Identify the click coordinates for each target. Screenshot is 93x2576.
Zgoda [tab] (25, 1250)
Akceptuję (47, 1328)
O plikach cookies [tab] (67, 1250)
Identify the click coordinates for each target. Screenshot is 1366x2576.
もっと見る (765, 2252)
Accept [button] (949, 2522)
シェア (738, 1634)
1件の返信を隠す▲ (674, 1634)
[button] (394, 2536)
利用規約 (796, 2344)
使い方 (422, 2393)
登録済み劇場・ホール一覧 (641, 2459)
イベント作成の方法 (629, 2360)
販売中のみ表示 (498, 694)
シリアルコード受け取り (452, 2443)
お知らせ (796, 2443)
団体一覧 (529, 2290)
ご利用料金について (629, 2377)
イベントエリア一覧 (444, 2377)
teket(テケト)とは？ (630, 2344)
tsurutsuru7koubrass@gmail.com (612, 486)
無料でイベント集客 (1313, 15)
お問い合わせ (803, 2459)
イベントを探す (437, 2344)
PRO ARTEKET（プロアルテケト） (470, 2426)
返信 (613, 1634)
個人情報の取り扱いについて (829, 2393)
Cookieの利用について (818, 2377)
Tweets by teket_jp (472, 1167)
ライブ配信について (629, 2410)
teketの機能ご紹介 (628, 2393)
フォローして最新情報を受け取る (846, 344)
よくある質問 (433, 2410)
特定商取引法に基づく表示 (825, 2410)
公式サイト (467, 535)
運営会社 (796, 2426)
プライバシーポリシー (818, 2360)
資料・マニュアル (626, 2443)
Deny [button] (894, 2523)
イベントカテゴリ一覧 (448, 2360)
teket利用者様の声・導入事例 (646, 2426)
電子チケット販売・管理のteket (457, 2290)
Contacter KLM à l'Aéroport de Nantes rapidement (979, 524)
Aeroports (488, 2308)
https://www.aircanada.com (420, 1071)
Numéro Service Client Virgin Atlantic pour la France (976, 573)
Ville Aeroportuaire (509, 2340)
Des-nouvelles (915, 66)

================

* [Instructions to follow]: Your output must be the lines of the material above, from the first through the line that contains "販売中のみ表示 (498, 694)", copied exactly. Include both endpoints and nothing else.

* [Task response]:
Identify the click coordinates for each target. Screenshot is 93x2576.
Zgoda [tab] (25, 1250)
Akceptuję (47, 1328)
O plikach cookies [tab] (67, 1250)
Identify the click coordinates for each target. Screenshot is 1366x2576.
もっと見る (765, 2252)
Accept [button] (949, 2522)
シェア (738, 1634)
1件の返信を隠す▲ (674, 1634)
[button] (394, 2536)
利用規約 (796, 2344)
使い方 (422, 2393)
登録済み劇場・ホール一覧 (641, 2459)
イベント作成の方法 (629, 2360)
販売中のみ表示 (498, 694)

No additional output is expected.